やること 1 -
「抜き出した行」の最初の行から「640x945 pixels. 120,336」を含む行までを、空行を抜いて番号付きリストで表してください。

元の文章 -
"""

メタウォーターは2011年から富士通のクラウドサービスを利用し、サービスのデジタル化を進めている。選定理由や活用術を、同社の担当者に聞いた。
「水処理の電気設備は外観、内部ともに異常なしです」。ある地方自治体で点検を終えた技術者は指を動かし、タブレットに点検の結果を入力した。水処理分野のエンジニアリングを手掛けるメタウォーターはこの情報をデータベースで集計し、各電気設備はいつ故障する可能性があるか、どのタイミングで交換すればいいかといったことを分析。同社の顧客である地方自治体に知らせる。データ分析を駆使し、水関連施設を安定して稼働させたいい――。メタウォーターのこうした取り組みを支えているのは、クラウドサービスだ。

"""

抜き出した行 -
"""

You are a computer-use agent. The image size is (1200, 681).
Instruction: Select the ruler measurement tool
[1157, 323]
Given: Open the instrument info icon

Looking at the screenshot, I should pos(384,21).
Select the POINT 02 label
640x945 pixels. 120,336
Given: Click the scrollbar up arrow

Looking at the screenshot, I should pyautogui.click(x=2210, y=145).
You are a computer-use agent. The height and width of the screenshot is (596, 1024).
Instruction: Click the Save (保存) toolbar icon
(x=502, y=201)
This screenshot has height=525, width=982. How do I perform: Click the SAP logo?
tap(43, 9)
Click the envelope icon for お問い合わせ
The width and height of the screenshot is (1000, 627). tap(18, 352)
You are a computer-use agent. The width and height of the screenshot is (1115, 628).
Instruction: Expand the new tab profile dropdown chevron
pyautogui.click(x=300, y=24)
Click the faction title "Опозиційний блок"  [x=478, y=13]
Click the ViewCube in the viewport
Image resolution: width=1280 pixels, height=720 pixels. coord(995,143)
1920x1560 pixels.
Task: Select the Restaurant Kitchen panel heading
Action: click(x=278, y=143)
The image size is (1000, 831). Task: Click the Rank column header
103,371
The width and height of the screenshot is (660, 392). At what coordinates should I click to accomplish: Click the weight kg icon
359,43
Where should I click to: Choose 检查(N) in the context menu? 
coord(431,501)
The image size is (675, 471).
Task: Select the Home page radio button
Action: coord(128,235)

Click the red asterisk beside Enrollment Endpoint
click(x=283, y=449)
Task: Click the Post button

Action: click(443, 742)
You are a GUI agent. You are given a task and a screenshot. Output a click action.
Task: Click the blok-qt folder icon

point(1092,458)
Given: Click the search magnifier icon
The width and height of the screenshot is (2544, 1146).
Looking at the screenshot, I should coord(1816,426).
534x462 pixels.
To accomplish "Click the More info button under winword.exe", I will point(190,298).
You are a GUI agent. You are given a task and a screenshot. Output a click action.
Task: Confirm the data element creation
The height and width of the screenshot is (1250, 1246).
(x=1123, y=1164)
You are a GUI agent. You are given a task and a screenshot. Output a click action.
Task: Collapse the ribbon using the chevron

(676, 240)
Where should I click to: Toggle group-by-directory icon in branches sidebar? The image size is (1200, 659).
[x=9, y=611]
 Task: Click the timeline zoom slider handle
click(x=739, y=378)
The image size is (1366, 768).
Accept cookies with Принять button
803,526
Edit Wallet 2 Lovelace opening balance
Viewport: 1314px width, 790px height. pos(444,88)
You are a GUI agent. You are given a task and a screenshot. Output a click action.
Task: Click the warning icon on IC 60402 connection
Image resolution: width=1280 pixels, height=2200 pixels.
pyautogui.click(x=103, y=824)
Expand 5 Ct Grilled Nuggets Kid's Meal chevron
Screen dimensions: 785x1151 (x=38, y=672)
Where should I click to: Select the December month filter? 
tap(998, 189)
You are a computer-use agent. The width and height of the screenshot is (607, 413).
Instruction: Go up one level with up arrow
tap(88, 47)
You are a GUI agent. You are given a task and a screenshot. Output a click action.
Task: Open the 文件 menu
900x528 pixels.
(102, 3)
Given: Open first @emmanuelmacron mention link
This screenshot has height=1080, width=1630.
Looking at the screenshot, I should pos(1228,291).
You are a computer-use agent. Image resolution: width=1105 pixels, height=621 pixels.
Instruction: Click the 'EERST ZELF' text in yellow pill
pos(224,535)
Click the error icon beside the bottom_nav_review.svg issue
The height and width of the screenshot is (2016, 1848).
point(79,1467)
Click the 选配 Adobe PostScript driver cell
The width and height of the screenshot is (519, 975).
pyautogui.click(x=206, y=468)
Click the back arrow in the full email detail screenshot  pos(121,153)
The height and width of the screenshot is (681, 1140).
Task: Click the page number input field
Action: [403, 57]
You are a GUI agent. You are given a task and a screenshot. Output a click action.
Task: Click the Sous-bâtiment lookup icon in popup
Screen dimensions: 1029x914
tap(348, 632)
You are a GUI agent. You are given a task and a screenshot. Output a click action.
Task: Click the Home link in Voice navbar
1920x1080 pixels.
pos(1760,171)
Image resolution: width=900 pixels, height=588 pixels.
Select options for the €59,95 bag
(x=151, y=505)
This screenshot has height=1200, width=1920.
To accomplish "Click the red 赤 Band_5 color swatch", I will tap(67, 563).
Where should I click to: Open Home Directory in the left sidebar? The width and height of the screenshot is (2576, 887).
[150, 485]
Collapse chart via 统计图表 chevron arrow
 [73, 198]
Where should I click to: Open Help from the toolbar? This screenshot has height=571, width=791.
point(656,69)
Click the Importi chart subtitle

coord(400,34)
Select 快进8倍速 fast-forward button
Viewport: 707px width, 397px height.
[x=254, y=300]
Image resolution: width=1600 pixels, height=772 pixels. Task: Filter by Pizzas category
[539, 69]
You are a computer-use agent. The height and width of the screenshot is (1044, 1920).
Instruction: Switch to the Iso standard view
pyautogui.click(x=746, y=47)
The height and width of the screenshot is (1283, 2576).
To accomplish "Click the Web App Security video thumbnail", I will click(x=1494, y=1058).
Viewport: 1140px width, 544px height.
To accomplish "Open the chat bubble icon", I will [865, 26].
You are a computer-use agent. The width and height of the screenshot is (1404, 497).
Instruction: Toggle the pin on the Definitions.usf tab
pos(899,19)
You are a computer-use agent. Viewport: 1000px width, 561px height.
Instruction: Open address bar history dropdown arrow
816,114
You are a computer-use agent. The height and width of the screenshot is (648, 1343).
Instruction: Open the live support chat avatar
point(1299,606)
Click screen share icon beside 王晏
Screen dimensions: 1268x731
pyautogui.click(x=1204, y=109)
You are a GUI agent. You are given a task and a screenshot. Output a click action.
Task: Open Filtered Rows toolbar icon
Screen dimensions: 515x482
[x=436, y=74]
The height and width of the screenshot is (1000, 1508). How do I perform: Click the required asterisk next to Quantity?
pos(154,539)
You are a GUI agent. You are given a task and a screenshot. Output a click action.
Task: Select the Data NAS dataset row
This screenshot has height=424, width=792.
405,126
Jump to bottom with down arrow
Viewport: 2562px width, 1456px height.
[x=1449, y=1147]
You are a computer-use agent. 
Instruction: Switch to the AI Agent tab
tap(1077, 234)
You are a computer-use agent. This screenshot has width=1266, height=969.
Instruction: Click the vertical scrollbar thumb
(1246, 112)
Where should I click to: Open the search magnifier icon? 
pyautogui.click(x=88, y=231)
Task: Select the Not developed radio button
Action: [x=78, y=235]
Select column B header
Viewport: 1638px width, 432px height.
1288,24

"""

やること 2 -
メタウォーターのクラウド活用についての文章から、「メタウォーターは2011年か」から「るのは、クラウドサービスだ。」までを一字も変えずに書き写してください。

回答全文 1 -
1. You are a computer-use agent. The image size is (1200, 681).
2. Instruction: Select the ruler measurement tool
3. [1157, 323]
4. Given: Open the instrument info icon
5. Looking at the screenshot, I should pos(384,21).
6. Select the POINT 02 label
7. 640x945 pixels. 120,336

回答全文 2 -
メタウォーターは2011年から富士通のクラウドサービスを利用し、サービスのデジタル化を進めている。選定理由や活用術を、同社の担当者に聞いた。
「水処理の電気設備は外観、内部ともに異常なしです」。ある地方自治体で点検を終えた技術者は指を動かし、タブレットに点検の結果を入力した。水処理分野のエンジニアリングを手掛けるメタウォーターはこの情報をデータベースで集計し、各電気設備はいつ故障する可能性があるか、どのタイミングで交換すればいいかといったことを分析。同社の顧客である地方自治体に知らせる。データ分析を駆使し、水関連施設を安定して稼働させたいい――。メタウォーターのこうした取り組みを支えているのは、クラウドサービスだ。